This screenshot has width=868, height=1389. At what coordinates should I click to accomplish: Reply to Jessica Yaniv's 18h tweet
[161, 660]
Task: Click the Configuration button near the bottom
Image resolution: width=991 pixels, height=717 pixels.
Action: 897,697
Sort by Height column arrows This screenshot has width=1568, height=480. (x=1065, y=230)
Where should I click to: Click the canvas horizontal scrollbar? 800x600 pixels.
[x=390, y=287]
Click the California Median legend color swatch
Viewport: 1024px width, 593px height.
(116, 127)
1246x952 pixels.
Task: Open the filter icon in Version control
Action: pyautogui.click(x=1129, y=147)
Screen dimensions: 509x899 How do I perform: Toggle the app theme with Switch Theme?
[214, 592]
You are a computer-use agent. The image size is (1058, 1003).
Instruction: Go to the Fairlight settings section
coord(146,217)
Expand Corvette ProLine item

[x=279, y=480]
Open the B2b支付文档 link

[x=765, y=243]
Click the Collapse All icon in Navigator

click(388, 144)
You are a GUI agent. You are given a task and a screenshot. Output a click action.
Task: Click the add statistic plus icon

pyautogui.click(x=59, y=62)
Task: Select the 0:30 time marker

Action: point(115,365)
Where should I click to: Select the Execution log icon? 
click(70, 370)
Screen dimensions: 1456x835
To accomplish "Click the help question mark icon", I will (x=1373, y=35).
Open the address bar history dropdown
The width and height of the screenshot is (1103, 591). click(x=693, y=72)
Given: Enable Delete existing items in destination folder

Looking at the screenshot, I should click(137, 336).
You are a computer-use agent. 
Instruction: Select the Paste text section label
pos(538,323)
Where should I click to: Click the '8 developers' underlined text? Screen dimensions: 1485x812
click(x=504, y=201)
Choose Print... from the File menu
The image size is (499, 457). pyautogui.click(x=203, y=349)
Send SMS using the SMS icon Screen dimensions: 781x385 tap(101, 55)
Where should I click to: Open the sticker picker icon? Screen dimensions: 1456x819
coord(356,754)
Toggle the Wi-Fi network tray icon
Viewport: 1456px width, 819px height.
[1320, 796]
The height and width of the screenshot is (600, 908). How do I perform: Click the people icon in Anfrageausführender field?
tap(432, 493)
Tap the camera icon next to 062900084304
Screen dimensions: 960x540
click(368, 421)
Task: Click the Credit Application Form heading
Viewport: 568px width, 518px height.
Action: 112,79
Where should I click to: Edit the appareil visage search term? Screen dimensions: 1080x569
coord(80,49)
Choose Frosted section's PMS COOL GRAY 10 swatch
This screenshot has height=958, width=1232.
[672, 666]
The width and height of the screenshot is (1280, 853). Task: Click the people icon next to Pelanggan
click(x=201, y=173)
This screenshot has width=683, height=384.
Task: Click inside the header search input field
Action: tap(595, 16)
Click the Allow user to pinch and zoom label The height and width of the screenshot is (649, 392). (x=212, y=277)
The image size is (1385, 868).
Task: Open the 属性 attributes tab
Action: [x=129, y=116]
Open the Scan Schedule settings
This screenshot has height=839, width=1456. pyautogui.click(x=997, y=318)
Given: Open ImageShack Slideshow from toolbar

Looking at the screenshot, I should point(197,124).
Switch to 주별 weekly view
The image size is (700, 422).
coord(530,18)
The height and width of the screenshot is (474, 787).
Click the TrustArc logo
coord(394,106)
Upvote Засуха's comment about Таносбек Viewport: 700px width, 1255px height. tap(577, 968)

·····

**CHALLENGE**
Return the part of the listing that opens with the line containing "Task: Click the Configuration" and closes with the line containing "[x=390, y=287]", copied line for line.

**TASK OUTPUT**
Task: Click the Configuration button near the bottom
Image resolution: width=991 pixels, height=717 pixels.
Action: 897,697
Sort by Height column arrows This screenshot has width=1568, height=480. (x=1065, y=230)
Where should I click to: Click the canvas horizontal scrollbar? 800x600 pixels.
[x=390, y=287]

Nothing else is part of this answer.